Slashdot Mirror


Mission: Infiltrate the P2P Network

prostoalex writes "Wired News unveils the secrecy behind Overpeer, the company whose mission is to infiltrate peer-to-peer networks with low-quality audio and video files, or corrupted chunks of data which carry the same name and have the same size as originals. Apparently OverPeer even managed to procure a USPTO patent on (a) producing an advertising digital music file by deteriorating or damaging a sound quality of an original music file of a record of a cooperating record corporation; and (b) distributing the advertising digital music file through the communication network."

20 of 532 comments (clear)

  1. Re:MD5? by JimDabell · · Score: 4, Informative
    Isn't there some magical algorithm that produces an unique checksum number for a file, and if it were missing chunks wouldn't that reflect in that magical number? Don't most P2P networks use this magical MD5 checksum algorithm to ensure files aren't screwed up?

    Yes, but the client supplies the checksum. There's nothing to stop a client from sending a phony checksum.

    In any case, the checksum only really protects against things getting screwed up through the transfer - if they are screwed up to begin with, the checksum isn't going to help at all.

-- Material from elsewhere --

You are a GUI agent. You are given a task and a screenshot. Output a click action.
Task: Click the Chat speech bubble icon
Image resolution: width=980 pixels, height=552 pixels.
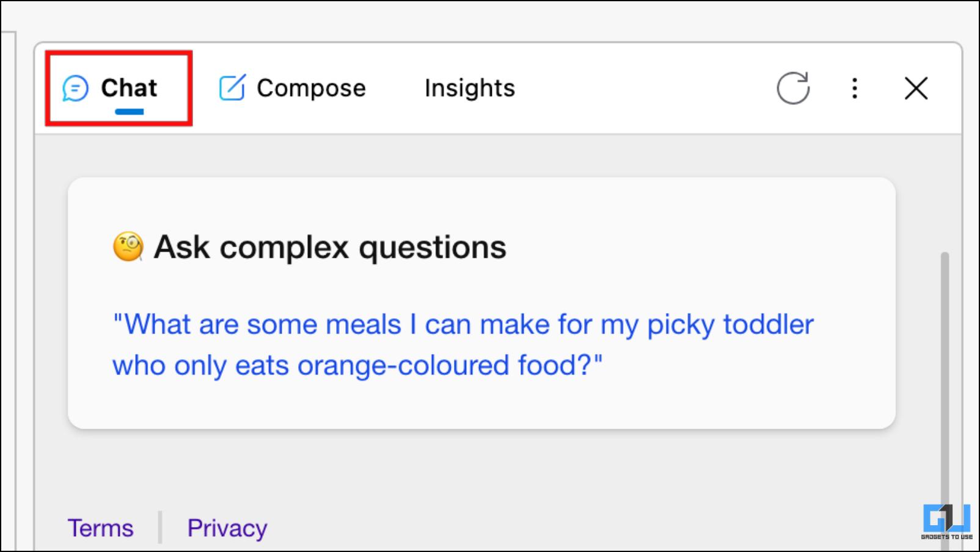click(x=76, y=89)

  2. Re:MD5? by frp001 · · Score: 2, Informative

    On the other hand checksumming is not a garanty of uniqueness : If not it would be called compression (Cool a 4 minute song on a MD5 checkum).

    --
    May I use your sig please?
  3. Stupid. by grub · · Score: 5, Informative


    It won't work well with all P2P networks. A prime example is the eDonkey network which uses a hash of each file as an identifier, not a filename/size identifier. You can rename the file to anything and the hash won't change. eMule Project is another great eDonkey network client and is open source.

    This is too little, too late, unless you're stuck on Kazaa.

    --
    Trolling is a art,
    1. Re:Stupid. by grub · · Score: 2, Informative


      How does the system ensure that the file the hash was computed from is the same file the client will be giving to other users?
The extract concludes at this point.